Work task
Find the line that contains "Click the product", then repeat it and each line after it to the end of the records, exactly.

Available records
****

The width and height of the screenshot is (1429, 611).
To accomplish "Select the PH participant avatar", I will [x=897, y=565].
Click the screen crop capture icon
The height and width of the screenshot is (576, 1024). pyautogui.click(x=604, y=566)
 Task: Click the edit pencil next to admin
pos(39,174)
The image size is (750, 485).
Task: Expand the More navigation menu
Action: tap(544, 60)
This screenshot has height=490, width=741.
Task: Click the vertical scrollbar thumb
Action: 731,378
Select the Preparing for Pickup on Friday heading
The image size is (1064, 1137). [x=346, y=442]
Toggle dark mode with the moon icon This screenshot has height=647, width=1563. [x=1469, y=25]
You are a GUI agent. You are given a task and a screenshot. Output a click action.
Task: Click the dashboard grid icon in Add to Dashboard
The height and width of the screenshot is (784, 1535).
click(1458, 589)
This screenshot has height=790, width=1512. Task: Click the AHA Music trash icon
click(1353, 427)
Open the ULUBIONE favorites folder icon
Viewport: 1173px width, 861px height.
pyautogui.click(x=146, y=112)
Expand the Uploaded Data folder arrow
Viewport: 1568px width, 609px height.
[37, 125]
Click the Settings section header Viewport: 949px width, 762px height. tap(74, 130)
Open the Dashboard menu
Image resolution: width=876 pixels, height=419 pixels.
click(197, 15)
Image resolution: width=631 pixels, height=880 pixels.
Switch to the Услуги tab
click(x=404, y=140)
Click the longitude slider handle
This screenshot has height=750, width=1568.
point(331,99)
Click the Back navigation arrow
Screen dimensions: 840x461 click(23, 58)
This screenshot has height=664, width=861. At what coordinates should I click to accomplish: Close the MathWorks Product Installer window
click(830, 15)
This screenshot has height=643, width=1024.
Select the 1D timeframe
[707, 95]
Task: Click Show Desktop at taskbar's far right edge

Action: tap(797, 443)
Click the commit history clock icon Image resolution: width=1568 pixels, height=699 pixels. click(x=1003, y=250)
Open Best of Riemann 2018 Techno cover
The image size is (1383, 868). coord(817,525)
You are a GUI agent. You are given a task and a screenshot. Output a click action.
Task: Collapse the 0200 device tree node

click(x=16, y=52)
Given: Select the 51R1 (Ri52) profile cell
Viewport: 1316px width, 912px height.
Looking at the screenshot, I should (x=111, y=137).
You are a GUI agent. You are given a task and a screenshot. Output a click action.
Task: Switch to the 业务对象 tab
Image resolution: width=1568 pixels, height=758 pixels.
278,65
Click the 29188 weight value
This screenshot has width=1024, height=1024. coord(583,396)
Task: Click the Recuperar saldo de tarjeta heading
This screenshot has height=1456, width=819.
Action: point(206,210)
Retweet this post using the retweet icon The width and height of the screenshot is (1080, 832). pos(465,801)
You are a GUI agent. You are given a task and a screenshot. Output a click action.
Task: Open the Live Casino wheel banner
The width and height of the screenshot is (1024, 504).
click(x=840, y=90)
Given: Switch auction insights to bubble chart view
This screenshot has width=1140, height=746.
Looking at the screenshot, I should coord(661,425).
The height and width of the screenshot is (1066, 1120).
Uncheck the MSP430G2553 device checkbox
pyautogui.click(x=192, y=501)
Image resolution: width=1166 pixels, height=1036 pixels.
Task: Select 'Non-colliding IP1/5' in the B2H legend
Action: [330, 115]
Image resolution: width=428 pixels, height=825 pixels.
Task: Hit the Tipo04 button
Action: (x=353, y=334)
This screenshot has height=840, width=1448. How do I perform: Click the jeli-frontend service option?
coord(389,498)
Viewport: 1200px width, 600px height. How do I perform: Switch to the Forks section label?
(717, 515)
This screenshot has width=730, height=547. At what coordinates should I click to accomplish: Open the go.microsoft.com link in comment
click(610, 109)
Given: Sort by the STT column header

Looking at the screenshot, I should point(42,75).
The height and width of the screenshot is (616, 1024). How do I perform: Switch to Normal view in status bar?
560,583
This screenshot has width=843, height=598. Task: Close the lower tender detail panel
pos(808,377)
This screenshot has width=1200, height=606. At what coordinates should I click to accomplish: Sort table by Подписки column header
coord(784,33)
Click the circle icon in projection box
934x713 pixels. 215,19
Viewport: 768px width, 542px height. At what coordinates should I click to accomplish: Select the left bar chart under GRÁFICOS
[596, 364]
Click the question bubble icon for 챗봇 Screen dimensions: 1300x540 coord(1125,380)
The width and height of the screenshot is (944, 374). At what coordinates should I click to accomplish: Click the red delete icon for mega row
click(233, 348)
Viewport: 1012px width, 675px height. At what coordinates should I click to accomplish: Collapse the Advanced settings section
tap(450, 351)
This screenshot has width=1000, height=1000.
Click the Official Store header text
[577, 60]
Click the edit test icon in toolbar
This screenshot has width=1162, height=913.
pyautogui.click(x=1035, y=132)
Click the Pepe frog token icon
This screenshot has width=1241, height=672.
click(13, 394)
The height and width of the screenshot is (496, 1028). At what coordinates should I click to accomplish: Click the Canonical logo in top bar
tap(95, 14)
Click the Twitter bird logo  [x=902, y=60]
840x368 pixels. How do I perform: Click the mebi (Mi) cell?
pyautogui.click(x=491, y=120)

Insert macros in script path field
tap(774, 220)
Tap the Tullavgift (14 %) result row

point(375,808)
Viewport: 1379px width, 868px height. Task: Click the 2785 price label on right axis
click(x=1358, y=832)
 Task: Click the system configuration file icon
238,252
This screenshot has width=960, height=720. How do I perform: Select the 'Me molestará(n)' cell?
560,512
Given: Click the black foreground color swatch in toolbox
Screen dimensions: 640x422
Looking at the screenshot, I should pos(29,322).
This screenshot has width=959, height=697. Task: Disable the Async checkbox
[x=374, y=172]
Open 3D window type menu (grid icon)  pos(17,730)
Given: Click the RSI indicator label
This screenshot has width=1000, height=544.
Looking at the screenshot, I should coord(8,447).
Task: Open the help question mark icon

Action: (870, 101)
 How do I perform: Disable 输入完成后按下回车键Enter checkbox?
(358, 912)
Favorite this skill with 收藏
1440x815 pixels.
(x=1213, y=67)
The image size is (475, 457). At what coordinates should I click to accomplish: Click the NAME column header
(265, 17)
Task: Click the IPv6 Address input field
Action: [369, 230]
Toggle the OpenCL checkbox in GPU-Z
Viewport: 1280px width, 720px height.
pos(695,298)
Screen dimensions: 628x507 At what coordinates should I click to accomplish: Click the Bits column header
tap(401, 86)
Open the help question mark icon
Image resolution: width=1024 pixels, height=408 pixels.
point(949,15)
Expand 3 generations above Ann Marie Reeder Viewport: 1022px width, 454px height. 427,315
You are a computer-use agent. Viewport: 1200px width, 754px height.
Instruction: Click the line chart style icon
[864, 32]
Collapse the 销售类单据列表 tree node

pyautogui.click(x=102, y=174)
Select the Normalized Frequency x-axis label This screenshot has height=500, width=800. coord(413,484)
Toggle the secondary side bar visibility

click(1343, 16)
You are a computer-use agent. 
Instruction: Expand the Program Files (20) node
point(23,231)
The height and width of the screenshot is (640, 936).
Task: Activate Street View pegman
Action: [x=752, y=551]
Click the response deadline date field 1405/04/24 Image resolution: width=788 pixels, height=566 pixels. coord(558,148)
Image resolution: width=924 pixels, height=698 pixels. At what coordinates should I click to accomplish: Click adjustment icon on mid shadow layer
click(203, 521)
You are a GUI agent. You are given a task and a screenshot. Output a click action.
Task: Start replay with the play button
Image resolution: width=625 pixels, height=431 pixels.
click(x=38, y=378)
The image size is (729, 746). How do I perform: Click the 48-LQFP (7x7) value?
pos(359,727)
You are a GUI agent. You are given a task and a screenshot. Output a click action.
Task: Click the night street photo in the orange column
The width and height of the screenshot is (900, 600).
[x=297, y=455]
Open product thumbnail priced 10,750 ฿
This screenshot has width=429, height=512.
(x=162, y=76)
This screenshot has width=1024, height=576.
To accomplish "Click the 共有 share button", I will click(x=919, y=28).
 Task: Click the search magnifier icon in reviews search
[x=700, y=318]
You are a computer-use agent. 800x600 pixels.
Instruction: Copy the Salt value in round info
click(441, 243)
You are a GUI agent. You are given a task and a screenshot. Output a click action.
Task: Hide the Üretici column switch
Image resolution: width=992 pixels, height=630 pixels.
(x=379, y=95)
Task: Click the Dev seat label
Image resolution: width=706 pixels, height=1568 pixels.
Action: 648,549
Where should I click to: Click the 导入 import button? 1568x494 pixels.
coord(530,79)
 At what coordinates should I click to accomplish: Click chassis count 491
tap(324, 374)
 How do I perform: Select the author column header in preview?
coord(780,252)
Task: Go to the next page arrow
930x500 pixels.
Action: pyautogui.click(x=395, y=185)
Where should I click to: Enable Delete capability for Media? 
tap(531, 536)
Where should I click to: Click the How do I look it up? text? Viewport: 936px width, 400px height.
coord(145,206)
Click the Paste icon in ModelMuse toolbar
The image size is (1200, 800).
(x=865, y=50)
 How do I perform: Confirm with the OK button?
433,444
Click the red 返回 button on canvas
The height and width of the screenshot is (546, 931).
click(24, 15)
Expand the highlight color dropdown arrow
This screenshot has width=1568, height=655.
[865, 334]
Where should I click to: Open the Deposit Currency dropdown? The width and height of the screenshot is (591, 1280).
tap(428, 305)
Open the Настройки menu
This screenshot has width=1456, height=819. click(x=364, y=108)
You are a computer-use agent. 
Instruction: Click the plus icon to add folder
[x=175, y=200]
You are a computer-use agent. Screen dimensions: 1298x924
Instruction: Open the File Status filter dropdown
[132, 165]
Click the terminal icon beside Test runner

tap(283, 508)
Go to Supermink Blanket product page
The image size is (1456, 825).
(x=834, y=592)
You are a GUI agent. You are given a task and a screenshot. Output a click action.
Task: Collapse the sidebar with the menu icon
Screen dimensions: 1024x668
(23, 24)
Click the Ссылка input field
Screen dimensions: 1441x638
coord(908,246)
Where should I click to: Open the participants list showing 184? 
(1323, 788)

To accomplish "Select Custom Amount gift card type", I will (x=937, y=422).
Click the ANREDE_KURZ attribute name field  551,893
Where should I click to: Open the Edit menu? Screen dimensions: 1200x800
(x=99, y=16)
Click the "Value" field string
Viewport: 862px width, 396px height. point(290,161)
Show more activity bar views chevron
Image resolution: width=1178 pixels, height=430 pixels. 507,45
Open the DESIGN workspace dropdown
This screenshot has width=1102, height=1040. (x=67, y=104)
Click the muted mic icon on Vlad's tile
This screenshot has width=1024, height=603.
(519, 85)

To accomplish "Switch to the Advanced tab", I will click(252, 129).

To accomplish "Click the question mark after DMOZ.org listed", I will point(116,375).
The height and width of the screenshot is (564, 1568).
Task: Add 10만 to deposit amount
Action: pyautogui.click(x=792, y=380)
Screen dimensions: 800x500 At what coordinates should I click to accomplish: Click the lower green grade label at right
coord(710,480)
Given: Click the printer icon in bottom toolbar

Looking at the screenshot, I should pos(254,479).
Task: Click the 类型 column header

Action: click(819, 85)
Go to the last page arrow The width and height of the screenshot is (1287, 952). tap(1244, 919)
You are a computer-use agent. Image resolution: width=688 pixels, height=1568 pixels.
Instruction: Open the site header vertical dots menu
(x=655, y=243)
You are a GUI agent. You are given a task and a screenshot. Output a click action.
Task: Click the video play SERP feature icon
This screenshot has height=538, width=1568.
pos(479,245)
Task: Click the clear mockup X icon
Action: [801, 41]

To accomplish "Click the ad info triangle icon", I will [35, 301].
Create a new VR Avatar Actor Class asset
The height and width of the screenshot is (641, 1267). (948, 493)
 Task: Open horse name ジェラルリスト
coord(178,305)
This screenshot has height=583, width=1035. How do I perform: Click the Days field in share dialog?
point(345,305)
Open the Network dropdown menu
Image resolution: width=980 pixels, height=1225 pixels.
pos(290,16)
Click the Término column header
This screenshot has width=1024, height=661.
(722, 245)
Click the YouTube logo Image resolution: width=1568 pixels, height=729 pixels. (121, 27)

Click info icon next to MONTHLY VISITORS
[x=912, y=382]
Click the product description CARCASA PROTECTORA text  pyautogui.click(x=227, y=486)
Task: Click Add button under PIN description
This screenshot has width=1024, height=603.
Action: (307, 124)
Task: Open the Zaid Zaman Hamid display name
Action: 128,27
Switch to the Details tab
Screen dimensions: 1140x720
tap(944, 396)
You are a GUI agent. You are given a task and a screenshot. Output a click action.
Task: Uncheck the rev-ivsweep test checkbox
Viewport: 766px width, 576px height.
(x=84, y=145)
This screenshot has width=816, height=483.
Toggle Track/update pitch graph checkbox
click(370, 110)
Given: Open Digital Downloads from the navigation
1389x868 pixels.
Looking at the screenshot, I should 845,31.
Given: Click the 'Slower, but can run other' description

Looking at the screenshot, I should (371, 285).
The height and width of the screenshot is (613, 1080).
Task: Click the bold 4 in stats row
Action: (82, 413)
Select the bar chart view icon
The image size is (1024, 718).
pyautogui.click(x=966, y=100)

****

Output of the task
Click the product description CARCASA PROTECTORA text  pyautogui.click(x=227, y=486)
Task: Click Add button under PIN description
This screenshot has width=1024, height=603.
Action: (307, 124)
Task: Open the Zaid Zaman Hamid display name
Action: 128,27
Switch to the Details tab
Screen dimensions: 1140x720
tap(944, 396)
You are a GUI agent. You are given a task and a screenshot. Output a click action.
Task: Uncheck the rev-ivsweep test checkbox
Viewport: 766px width, 576px height.
(x=84, y=145)
This screenshot has width=816, height=483.
Toggle Track/update pitch graph checkbox
click(370, 110)
Given: Open Digital Downloads from the navigation
1389x868 pixels.
Looking at the screenshot, I should 845,31.
Given: Click the 'Slower, but can run other' description

Looking at the screenshot, I should (371, 285).
The height and width of the screenshot is (613, 1080).
Task: Click the bold 4 in stats row
Action: (82, 413)
Select the bar chart view icon
The image size is (1024, 718).
pyautogui.click(x=966, y=100)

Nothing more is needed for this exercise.